「ちょ、ちょっとアッシュさんまで!」

 またしても、半裸だった。ボタンが全開のシャツ、首にひっかけただけの蝶ネクタイ。いつもきっちりフロックコートを着こなしているアッシュだけに、その破壊力はすさまじかった。はだけた胸元が筋肉質だったのは意外な発見だが。……いや、そうじゃなくて!

「なんだ」

「なんでそんな恰好なんですか!」

「君もじゃないか」

「え」

 言われてはじめて、自分の身体を見下ろす。丈の短い、やたらシースルーなキャミソールを一枚着ているだけだった。

「う、嘘っ。なんでっ」

「恥ずかしがることはない。人間、服を脱げばみな裸なのだから」

「それは、そうですけど……。って、だまされませんよ!」

 一瞬納得しかけてしまったのが悔しい。アッシュは熱のこもった目で私を見つめてくる。じりじりと距離をつめてくるので、なんだか怖くなって後ずさる。が、足が何かに当たって進めなくなる。

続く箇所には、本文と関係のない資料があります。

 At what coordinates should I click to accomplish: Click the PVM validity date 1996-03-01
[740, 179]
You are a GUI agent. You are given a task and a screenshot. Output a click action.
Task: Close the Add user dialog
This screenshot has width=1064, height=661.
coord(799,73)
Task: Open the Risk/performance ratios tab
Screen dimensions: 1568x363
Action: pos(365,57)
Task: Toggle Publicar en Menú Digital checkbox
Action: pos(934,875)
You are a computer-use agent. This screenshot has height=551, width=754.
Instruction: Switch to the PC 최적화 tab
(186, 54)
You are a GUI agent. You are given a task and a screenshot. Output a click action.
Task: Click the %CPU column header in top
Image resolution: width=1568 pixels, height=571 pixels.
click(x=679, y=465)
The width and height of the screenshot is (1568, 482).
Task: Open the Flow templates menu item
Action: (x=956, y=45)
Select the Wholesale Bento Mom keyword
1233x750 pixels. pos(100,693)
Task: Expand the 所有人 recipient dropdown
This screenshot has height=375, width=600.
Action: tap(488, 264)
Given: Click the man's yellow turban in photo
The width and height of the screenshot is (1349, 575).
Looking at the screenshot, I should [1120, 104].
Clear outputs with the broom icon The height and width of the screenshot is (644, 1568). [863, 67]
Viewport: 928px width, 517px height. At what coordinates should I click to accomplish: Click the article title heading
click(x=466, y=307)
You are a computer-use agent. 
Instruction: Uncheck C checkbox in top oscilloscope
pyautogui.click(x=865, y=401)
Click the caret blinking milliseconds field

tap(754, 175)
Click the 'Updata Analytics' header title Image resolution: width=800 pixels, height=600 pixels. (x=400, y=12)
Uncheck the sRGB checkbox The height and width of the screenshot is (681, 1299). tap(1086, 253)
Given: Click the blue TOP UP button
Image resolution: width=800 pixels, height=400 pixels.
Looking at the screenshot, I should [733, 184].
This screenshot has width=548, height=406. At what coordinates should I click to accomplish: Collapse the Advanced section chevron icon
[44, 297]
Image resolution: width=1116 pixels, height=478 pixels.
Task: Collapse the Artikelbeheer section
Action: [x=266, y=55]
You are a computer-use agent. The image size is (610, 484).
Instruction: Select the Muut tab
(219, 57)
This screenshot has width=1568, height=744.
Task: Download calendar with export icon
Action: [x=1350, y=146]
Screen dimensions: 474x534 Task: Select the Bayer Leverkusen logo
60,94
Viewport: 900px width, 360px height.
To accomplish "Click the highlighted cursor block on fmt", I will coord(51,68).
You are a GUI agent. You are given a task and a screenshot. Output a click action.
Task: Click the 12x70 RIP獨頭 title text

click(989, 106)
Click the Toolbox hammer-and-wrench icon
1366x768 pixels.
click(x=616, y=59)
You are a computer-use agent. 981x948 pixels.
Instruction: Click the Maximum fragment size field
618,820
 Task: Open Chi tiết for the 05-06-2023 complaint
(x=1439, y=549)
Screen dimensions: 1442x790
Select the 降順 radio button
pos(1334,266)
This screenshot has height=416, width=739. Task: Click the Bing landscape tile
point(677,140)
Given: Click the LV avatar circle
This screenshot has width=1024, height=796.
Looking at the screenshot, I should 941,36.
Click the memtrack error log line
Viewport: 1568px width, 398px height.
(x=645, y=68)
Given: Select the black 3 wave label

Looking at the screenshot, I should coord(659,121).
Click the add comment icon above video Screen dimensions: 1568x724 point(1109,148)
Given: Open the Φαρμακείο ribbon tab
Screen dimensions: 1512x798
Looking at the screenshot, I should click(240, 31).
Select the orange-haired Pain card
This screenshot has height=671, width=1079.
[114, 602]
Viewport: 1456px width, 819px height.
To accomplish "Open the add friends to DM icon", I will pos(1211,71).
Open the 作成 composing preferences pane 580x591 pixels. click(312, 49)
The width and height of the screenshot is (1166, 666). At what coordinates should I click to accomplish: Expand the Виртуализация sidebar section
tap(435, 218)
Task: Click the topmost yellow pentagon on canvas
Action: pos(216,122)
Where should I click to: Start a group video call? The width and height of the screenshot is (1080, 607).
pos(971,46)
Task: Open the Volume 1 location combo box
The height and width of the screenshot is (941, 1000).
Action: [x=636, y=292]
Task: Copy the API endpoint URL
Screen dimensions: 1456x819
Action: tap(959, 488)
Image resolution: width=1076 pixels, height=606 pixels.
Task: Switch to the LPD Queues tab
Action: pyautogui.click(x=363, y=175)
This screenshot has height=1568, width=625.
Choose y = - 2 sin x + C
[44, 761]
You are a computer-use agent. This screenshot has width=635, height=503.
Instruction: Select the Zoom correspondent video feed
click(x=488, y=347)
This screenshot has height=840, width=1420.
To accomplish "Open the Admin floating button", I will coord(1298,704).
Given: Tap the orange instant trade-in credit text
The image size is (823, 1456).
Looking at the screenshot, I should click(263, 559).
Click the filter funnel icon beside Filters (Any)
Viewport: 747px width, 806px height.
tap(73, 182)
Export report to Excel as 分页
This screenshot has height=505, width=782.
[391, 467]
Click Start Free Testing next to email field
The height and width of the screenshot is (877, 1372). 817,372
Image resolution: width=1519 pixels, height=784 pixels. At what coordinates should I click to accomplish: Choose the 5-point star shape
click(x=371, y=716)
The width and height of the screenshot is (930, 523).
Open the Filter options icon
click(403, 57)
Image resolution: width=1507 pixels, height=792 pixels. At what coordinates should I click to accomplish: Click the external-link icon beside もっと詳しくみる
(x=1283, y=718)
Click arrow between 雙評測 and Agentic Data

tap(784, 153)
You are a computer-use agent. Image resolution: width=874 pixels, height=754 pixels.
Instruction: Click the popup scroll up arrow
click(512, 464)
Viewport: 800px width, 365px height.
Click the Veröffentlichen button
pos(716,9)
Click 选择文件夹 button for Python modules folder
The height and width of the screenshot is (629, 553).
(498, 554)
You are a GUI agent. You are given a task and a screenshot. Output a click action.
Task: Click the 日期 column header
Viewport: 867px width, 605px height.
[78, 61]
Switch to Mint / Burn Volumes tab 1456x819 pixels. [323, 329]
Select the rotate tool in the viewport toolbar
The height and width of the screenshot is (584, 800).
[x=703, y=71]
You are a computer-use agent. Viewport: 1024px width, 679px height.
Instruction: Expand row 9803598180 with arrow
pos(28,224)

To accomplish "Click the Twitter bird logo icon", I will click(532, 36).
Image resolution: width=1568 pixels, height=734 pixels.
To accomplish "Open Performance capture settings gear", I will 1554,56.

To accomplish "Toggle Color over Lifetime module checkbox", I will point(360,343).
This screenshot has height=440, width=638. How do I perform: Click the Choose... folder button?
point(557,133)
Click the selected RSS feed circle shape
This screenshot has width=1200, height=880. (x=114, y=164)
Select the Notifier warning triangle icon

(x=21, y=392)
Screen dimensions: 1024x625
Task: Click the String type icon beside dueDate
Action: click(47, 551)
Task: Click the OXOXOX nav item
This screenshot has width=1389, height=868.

――壁だった。さっきまでこんなところに壁なんかなかったのに。

「ケイト」

 アッシュが、両手を壁について私の逃げ道をふさぐ。彫刻のような美しい顔が目の前にあって、狭い視界のすべてをアッシュに奪われる。

「他のやつに捕まるな。君は俺の獲物だ」

 つめたい手で、やさしく頬に触れられる。なぜだろう、その手を振り払えなかった。アッシュが痛々しいほどに必死な表情をしていたからだろうか。


 アッシュの顔がだんだんと近付いてくる。このままじゃ――。